Results of the study show that in the mentioned story, aspect of meaning was so expanded among the sociological-semantic components, which can conclude mass memory, social-political institutions, morals, rituals and geographical wide perspectives. Among the sociological-semantic components of secrecy, the abstract component with 361 numbers is the highest, and the components of location and evaluation are second and third with 268 and 251, respectively. Among the sociological-semantic components of precision, the individualization component is first with 418, and activation and uniformity components are 329 and 206, respectively.

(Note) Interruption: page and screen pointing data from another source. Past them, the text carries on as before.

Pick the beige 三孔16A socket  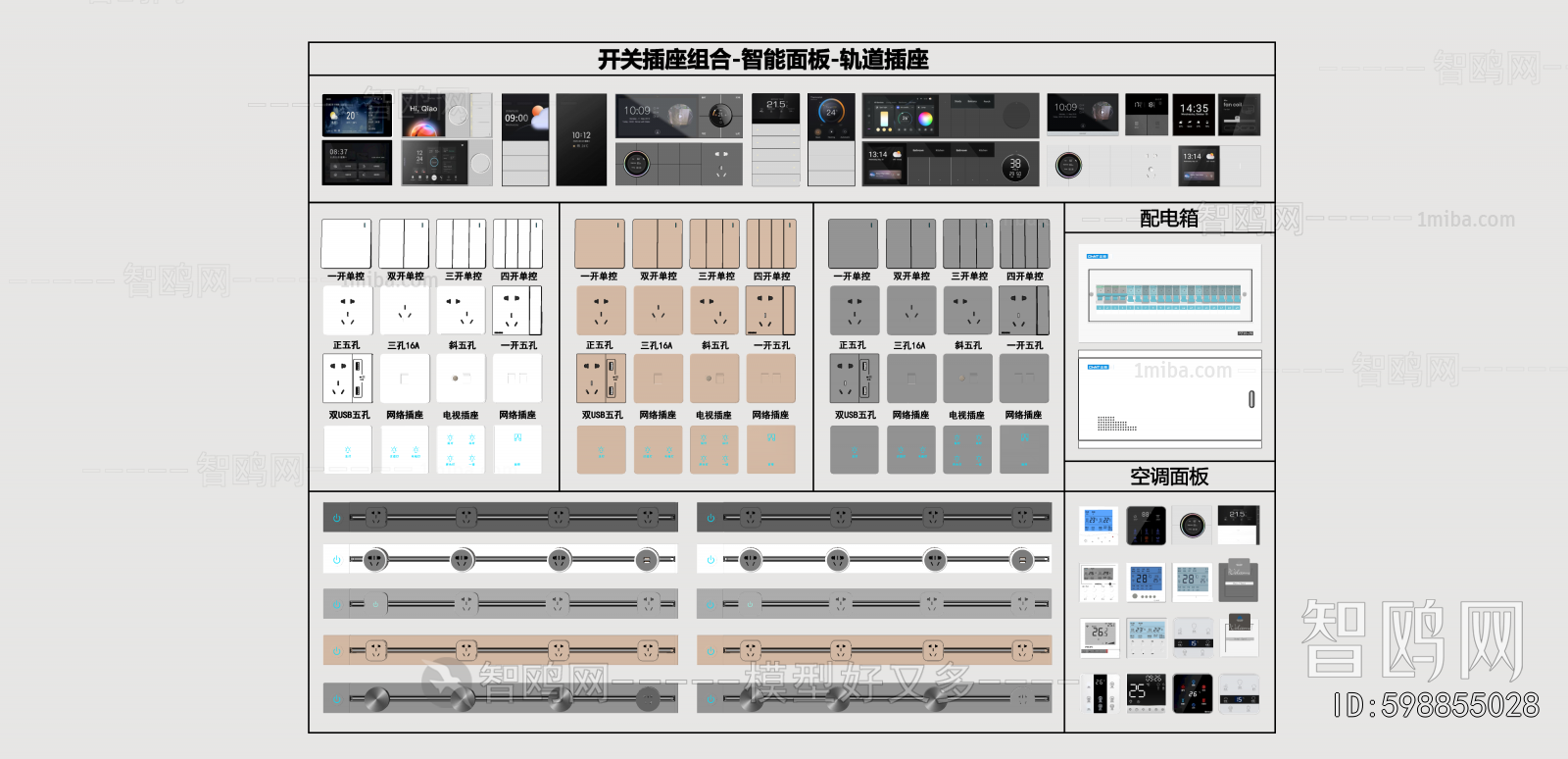point(658,311)
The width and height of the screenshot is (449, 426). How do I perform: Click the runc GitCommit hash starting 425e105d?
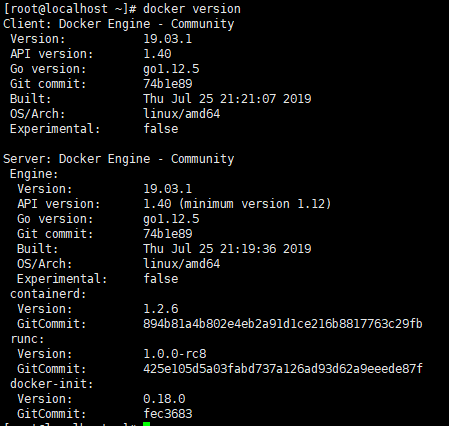[x=283, y=369]
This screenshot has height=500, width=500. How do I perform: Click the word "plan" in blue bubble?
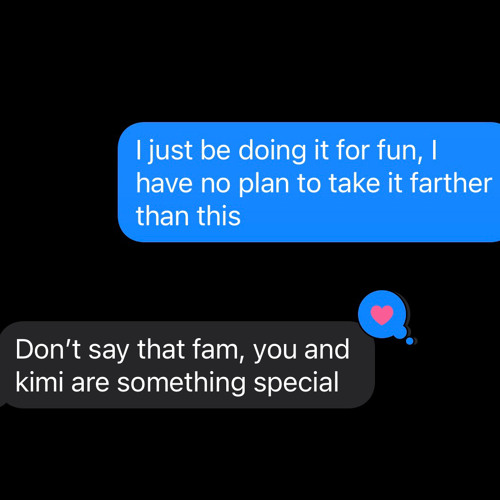(264, 184)
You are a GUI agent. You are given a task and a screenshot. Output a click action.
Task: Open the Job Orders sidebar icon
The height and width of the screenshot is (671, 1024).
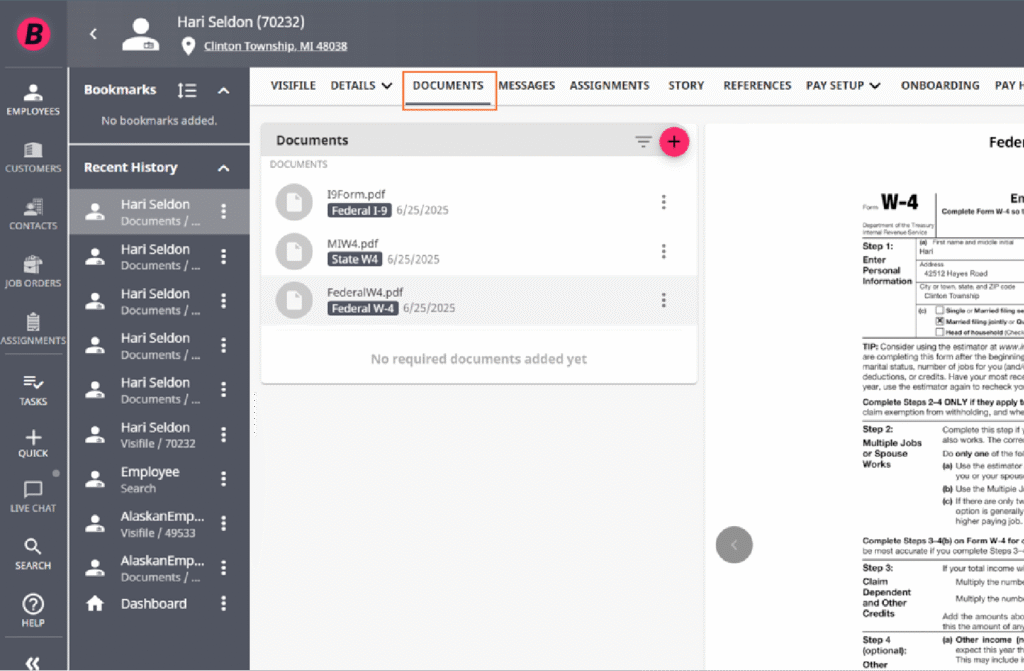(x=33, y=271)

Components, especially high frequency ones, have a meaningful relation with the sociological context and fictional aspect of the text. The individualization component induces the idea of changing the historical characters to mythological characters and also reliance on the individuals in the society. Regarding to the fact that Ferdowsi himself was from the class of farmers and their life (farmers class) was mixed with the historical- mythological stories, it is clear that according to the purpose and social class of the author, Ferdowsi was legitimate to change the historical characters to heroes and sample kings and historical components to mythological components. Then, after the victory of their agents, a sense of consolation would have being created in the hearts of the people of that class (farmers). The activation component shows the act, function and dynamism of characters and agents of the story with a high frequency. The uniformity component reflects the feelings of nationalism and unity in the human society of that era. The abstract and location components are related to Ferdowsi’s anti-context and fictional narration and finally, atmosphere of the story has been evaluated positively and effectively with rooted unity of Iranian and Bahram-e goor with Indian land and Shangol-e Hend with high frequency.